TEXT BLOCK:
══════════════════════════════
Sony TC-136SD Restoration
Date Began: 12/02/2021: an on-going progress report, now finished.
Bought off ebay about a week ago at a slightly risky price of £47 including postage, I looked forward to owning this deck with its Ferrite & Ferrite Heads - the one that was supposed to last up to 200 longer than conventional heads at the time.
This deck was manufactured between 1975 and 1977?
The
seller was unable to assess if or not, it was working properly.
However, I knew from the advert that the seller didn't realise that the line out connections were intended for an amplifier, and not directly to loudspeakers.
Immediate Issues
- Dirty internally
- Noisy switches
- Slippy idler tyres
- Plastic Idler 'rough up' with a soldering iron!?
- Previously repaired Eject, Pause, and Record buttons were again failing to engage.
Positives
- Heads in very good condition - no notable wear on either erase or record heads.
- Pinch roller - also in good condition, just a little dirty.
══════════════════════════════
DATA SEGMENT:
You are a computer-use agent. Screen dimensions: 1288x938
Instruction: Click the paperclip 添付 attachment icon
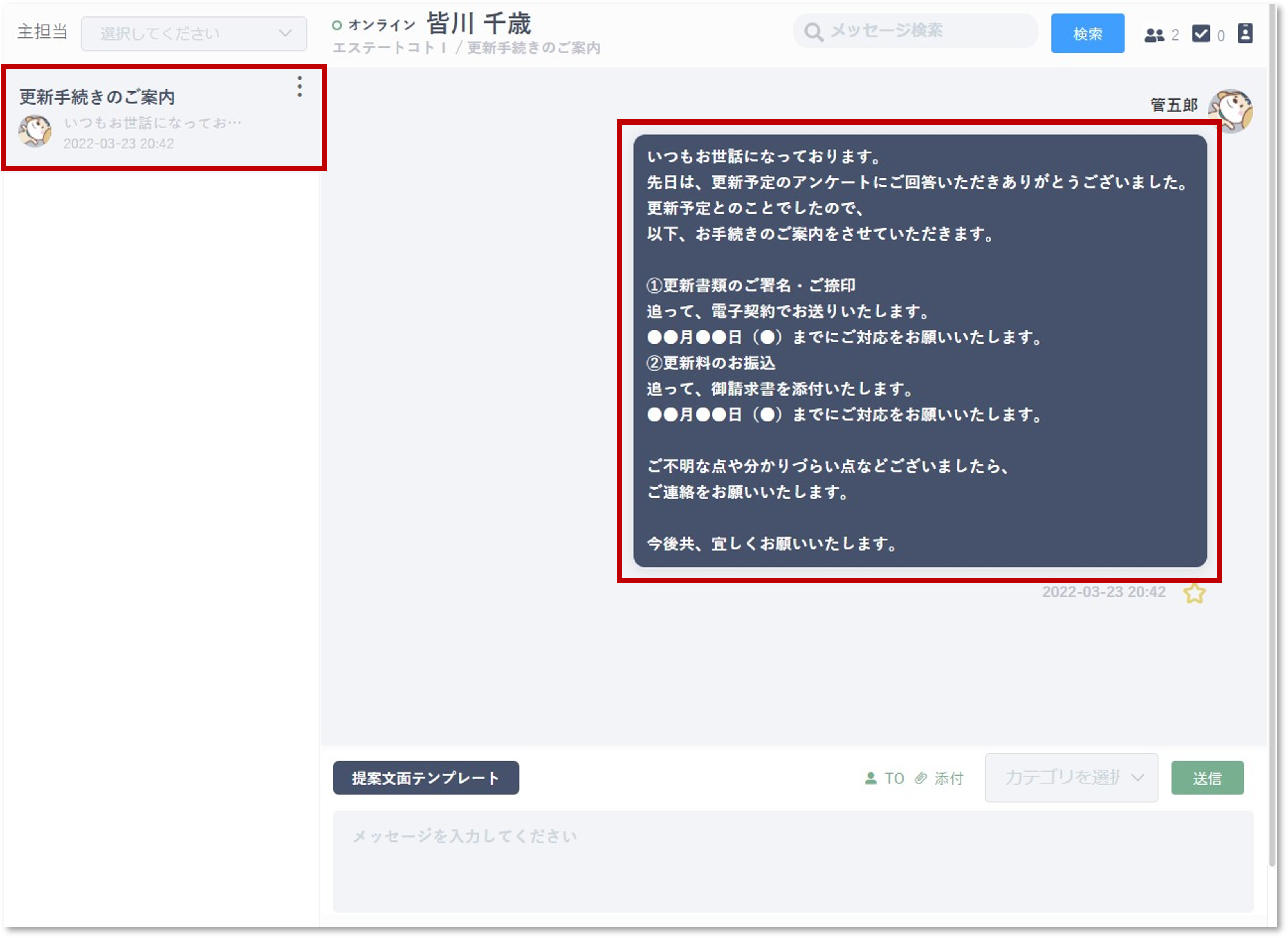[x=921, y=778]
══════════════════════════════
GIVEN TASK:
Answer from the Sony TC-136SD restoration report:
(a) What price was paid for the deck, postage included?
(b) What kind of heads does the deck have?
(c) Which previously repaired buttons were again failing to engage?
The listing isn't needed here.

TASK OUTPUT:
(a) £47
(b) Ferrite & Ferrite heads
(c) Eject, Pause, and Record